Wie gefällt es Ihnen, im Zweifel die Geschäftspolitik der Deutschen Bank verteidigen zu müssen, von der Sie sich im „Hauptberuf“ distanzieren?

Ich vertrete die Interessen der deutschen Banken insgesamt. Die privaten Banken in Deutschland sind von erfreulich großer Vielfalt geprägt. Für unsere exportorientierte Wirtschaft ist es allerdings sehr wichtig, dass es unter den deutschen Banken eine gibt, die auch künftig noch international stark aufgestellt ist – und die möglichst zu den fünf größten in Europa gehören sollte.

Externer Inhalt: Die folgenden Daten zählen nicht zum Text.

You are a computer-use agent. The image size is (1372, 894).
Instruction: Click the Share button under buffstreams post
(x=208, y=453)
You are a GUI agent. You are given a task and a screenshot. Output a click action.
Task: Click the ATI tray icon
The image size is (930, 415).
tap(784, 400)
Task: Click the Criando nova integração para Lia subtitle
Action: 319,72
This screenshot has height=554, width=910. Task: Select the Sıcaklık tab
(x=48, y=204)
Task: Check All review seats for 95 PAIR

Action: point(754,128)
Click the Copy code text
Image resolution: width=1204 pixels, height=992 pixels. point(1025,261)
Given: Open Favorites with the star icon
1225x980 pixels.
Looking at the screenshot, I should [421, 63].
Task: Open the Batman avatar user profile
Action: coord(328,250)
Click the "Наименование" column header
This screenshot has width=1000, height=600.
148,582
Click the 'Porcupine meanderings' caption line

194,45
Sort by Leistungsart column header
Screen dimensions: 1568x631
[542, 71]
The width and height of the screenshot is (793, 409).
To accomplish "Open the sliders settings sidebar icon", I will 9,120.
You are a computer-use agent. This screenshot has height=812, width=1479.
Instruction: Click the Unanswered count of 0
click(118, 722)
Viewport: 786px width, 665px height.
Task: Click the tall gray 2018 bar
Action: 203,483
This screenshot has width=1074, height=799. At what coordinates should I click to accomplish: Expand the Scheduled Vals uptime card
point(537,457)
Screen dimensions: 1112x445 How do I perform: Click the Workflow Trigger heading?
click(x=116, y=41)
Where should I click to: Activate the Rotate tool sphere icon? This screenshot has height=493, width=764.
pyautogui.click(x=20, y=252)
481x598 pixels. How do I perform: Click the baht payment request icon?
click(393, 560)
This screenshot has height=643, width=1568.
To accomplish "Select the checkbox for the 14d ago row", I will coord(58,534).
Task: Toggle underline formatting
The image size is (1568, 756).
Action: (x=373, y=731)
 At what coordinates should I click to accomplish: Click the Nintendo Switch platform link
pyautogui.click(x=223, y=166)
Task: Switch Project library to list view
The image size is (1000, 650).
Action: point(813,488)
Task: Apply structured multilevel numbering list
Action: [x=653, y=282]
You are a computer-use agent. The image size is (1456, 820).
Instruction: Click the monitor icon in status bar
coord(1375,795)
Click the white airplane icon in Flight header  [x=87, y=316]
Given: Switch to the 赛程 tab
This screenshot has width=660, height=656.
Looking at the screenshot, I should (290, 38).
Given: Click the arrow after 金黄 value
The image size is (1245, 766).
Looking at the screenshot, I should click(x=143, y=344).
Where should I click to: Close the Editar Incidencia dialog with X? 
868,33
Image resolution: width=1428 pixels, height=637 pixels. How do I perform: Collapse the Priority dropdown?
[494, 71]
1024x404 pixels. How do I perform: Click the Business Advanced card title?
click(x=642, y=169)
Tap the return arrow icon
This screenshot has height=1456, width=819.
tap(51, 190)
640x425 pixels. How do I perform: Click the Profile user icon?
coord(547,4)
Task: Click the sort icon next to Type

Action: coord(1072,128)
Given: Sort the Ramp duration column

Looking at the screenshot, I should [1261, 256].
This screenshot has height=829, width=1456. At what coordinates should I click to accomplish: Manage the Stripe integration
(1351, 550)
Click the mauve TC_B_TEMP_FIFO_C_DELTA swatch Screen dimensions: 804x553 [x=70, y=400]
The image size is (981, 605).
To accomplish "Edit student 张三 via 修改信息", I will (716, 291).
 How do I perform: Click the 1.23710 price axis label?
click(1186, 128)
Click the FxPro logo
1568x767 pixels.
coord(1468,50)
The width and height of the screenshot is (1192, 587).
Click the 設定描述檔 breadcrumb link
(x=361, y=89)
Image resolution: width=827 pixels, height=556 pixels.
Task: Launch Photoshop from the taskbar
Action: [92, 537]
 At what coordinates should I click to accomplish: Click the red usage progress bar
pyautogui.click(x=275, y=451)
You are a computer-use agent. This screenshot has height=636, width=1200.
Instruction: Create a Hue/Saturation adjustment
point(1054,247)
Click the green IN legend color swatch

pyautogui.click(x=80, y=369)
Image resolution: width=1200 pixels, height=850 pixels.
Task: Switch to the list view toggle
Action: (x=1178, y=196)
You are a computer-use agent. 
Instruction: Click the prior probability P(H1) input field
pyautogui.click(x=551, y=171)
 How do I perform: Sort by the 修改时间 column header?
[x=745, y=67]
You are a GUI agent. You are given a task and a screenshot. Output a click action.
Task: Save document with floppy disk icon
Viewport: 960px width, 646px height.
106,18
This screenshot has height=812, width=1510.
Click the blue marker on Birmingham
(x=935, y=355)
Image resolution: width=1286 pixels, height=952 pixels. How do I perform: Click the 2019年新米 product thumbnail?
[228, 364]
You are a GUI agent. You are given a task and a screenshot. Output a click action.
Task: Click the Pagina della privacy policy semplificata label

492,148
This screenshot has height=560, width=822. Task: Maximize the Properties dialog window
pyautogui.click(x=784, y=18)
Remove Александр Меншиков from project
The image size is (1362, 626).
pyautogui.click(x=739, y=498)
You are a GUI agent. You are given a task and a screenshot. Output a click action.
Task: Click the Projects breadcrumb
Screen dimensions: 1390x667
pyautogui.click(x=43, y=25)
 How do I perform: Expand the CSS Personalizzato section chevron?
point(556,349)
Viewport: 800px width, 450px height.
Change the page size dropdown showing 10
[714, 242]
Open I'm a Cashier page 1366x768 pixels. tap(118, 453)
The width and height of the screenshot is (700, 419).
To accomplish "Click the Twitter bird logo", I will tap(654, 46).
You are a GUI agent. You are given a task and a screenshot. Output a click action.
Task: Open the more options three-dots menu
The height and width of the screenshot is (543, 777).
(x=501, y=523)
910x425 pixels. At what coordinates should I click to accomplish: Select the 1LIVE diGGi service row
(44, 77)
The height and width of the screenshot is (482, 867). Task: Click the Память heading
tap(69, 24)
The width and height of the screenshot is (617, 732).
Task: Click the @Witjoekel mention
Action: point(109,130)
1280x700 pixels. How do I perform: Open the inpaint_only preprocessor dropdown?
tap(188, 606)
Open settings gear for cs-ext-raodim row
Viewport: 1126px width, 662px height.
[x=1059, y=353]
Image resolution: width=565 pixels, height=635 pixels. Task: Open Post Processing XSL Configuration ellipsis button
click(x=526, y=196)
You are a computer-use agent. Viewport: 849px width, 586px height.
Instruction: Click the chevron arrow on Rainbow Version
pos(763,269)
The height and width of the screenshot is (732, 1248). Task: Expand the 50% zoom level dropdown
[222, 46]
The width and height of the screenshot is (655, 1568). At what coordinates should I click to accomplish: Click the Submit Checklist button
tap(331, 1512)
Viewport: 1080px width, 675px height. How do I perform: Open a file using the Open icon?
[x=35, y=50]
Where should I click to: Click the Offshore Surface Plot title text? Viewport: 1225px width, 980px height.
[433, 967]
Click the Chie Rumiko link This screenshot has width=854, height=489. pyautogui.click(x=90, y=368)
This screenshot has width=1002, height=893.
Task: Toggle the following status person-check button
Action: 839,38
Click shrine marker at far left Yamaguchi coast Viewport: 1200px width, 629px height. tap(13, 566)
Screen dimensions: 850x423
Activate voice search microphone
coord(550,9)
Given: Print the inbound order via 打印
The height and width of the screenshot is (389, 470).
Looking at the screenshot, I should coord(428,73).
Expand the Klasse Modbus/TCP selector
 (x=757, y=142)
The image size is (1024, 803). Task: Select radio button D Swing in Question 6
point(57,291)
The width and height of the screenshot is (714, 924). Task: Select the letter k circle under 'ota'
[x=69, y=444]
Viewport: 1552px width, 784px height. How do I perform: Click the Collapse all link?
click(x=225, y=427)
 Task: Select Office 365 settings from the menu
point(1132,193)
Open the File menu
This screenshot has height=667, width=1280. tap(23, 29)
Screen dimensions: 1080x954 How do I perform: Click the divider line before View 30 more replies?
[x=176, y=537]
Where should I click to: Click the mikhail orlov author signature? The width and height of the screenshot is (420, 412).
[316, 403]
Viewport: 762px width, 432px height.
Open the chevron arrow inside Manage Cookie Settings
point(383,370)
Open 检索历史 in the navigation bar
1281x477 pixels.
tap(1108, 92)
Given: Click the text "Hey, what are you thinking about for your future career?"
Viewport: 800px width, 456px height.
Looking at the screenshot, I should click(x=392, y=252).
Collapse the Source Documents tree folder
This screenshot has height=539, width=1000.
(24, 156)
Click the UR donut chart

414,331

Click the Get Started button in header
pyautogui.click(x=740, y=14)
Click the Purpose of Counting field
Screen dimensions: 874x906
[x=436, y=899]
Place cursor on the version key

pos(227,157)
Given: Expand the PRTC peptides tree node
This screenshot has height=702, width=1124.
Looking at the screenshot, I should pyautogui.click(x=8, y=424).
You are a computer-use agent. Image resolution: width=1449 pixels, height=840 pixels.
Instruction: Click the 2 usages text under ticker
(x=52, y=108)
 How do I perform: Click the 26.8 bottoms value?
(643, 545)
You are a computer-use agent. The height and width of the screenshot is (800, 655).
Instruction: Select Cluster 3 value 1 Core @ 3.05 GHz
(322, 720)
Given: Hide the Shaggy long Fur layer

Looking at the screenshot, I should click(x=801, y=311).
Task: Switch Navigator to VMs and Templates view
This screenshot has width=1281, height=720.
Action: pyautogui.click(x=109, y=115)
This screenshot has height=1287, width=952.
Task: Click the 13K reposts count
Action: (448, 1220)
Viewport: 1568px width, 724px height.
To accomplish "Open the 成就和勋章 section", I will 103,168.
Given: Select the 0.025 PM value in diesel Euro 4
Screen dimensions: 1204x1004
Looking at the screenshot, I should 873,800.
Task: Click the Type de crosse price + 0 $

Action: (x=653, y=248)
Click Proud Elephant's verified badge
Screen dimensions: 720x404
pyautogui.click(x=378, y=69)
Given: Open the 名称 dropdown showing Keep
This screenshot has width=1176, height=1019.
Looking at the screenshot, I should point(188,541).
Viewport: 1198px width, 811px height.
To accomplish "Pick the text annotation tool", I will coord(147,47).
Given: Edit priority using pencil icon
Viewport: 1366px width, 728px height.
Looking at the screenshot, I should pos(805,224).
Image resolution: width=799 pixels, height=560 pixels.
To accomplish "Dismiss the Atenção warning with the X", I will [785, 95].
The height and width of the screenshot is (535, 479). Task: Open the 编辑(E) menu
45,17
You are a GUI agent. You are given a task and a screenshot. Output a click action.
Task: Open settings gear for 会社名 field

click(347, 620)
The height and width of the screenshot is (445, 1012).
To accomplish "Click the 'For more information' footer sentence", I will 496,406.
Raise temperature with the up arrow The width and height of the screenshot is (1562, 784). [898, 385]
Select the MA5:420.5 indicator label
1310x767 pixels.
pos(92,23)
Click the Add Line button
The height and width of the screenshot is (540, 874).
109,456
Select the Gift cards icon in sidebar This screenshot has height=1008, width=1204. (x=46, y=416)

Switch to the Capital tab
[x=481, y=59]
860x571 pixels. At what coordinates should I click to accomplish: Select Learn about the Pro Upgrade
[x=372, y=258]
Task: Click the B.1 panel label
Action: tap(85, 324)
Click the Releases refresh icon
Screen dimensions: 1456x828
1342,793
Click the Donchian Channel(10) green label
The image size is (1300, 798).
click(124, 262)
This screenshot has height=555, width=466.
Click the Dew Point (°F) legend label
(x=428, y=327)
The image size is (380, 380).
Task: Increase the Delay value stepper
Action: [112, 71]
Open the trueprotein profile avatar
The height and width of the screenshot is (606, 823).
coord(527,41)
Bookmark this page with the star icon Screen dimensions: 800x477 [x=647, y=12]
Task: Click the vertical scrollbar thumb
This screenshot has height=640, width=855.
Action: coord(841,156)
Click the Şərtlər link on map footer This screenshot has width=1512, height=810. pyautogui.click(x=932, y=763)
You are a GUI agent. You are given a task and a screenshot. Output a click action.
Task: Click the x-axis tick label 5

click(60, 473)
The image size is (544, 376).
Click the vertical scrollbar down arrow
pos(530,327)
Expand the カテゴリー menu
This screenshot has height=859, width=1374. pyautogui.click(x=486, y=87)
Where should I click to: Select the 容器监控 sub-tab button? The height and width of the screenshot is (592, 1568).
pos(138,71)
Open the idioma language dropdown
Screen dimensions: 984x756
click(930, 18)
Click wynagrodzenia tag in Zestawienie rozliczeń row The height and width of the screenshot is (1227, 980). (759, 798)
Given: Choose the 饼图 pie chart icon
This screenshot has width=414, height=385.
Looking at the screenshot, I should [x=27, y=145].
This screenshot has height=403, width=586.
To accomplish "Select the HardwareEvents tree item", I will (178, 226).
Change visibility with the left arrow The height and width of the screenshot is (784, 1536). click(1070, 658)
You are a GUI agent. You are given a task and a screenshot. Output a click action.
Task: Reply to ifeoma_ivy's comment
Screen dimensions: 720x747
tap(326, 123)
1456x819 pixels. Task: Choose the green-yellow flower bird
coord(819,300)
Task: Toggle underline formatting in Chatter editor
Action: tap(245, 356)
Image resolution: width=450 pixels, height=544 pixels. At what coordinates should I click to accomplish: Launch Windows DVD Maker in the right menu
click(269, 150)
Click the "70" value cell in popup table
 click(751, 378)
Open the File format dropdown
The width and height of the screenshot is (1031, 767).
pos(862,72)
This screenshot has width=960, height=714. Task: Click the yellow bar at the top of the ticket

Müssen wir uns Sorgen machen, dass das bald nicht mehr so ist?

Gerade amerikanische Banken erzielen hohe Gewinne, sie können stark investieren und wachsen. Darin liegt ein Risiko für europäische Institute. Hinzu kommt, dass internationale Aufsichtsbehörden derzeit an einem neuen Regelwerk unter der Bezeichnung „Basel IV“ zu den Kapitalanforderungen der Banken arbeiten. Nach dem derzeitigen Diskussionsstand müssten europäische Banken in erheblichem Umfang zusätzliches Kapital aufbauen, um die Kredite damit zu unterlegen. Damit würde die Profitabilität der europäischen Institute noch weiter leiden.

Welche Auswirkungen hat die seit nunmehr sechs Jahren anhaltende Niedrigzinsphase auf die Banken?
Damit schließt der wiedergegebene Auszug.